Supplied passage:
= Beginning of Section =

Too Many Youth and Their Doctors Are Unaware of Minor Consent Laws.

Too Many Youth and Their Doctors Are Unaware of Minor Consent Laws
All US states permit minors to self-consent to STI and HIV testing and treatment, but a lack of knowledge about these varied and often conflicting laws have driven youth to forego important medical care.
Youth ages 13-17 in the United States are significantly burdened by sexually transmitted infections (STI) and HIV, but many adolescents forego testing, treatment, and prevention services for these health conditions because they’re concerned that a parent or guardian may find out.
Minor consent laws provide underage youth the legal ability to obtain these services without their parents’ permission, but these laws and the confidentiality protections around them vary by state—and many youth are not aware of their right to self-consent, according to a new study led by Kimberly Nelson, associate professor of community health sciences at the School of Public Health.

= End of Section =

Extracted entries:
= Beginning of Section =

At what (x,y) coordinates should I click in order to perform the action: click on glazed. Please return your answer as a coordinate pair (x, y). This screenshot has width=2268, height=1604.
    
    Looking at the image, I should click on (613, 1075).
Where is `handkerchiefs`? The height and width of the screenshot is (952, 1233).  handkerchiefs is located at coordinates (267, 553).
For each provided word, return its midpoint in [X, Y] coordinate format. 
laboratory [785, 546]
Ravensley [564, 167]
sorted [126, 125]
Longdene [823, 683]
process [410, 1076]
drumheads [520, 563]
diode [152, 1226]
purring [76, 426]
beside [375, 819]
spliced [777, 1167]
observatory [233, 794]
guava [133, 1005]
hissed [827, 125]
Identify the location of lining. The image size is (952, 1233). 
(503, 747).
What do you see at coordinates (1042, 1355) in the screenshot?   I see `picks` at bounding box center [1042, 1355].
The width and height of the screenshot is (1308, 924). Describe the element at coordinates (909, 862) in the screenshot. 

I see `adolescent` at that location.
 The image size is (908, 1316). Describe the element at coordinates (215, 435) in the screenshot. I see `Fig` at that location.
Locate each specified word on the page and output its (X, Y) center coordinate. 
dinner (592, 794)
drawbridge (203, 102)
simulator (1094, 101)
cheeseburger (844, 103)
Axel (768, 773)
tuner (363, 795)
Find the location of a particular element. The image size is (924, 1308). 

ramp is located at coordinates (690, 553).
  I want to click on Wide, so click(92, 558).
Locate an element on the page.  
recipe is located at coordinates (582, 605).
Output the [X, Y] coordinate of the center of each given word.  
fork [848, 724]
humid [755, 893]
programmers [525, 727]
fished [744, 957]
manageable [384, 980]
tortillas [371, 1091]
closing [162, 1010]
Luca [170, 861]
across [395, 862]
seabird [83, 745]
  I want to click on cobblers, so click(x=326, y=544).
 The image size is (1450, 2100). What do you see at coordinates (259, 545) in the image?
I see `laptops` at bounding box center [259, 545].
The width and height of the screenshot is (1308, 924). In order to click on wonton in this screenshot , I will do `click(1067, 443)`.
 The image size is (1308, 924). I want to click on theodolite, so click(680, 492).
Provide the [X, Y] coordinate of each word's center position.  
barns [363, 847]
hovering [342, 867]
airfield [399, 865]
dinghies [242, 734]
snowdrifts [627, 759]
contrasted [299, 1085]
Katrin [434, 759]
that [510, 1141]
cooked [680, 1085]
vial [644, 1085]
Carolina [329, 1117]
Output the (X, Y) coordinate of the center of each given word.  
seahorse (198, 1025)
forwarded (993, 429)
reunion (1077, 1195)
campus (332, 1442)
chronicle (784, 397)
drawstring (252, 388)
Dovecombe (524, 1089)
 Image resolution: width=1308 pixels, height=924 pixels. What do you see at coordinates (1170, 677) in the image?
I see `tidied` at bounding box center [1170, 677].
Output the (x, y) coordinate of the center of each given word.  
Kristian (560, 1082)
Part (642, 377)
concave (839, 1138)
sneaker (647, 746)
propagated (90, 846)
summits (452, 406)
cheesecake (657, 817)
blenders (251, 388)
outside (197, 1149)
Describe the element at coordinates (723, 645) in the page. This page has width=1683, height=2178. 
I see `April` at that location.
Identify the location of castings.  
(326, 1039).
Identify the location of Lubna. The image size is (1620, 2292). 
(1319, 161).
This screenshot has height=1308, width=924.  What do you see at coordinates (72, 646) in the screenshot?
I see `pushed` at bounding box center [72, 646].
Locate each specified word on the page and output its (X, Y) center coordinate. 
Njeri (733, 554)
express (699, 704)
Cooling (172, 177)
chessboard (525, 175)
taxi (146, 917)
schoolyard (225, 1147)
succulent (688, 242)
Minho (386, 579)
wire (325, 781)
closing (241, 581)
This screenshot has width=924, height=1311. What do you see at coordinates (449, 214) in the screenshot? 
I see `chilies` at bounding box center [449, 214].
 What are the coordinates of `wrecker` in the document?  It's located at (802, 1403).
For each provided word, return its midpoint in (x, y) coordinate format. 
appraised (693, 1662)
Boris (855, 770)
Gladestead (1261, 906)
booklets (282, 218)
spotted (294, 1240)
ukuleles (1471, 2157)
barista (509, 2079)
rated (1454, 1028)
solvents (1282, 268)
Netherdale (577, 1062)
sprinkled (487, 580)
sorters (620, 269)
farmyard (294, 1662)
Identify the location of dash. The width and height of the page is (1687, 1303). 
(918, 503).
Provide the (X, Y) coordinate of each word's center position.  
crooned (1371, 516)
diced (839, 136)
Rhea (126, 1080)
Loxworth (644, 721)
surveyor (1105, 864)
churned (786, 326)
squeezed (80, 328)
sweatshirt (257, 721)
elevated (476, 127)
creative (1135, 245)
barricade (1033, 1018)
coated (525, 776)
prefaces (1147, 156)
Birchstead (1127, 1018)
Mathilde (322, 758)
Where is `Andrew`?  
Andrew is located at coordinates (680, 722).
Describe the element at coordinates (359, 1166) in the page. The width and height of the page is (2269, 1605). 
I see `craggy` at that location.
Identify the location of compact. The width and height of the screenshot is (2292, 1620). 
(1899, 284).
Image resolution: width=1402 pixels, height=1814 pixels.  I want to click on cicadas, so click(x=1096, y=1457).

= End of Section =

Your task:
Pick up the article on minor consent laws for STI and HIV care after its final sentence and keep writing it.

Result of the task:
Published in the journal JAMA, the study found that all 50 states, plus Washington, DC, allowed minors to self-consent to STI and HIV testing and treatment, as of October 2021. The majority of states permitted this consent to youth with no minimum age requirement, but a handful of states—such as Vermont, North Dakota, and Washington—only grant this capacity to adolescents when they reach ages of 12 or 14.
The results also showed that more than 30 states allowed minors to consent independently to STI and HIV prevention, including human papillomavirus vaccination and HIV preexposure and postexposure prophylaxis, but in 14 states, minors had to meet specific conditions (such as risk of death or other health issue as a result of delayed care) to consent independently.
“Ensuring that clinicians, researchers, and minors understand and trust these minor consent laws is essential for reducing barriers to STI and HIV care for adolescents and promoting sexual health and equity in the US,” says Nelson, corresponding author of the study.
These findings stem from a five-year, $2.7 million grant that Nelson received from the National Institute of Mental Health in 2020 to conduct the first-ever content analysis of minor consent laws for HIV and other STI services in the US. Researchers say the current laws are dated, lack details, or provide conflicting information.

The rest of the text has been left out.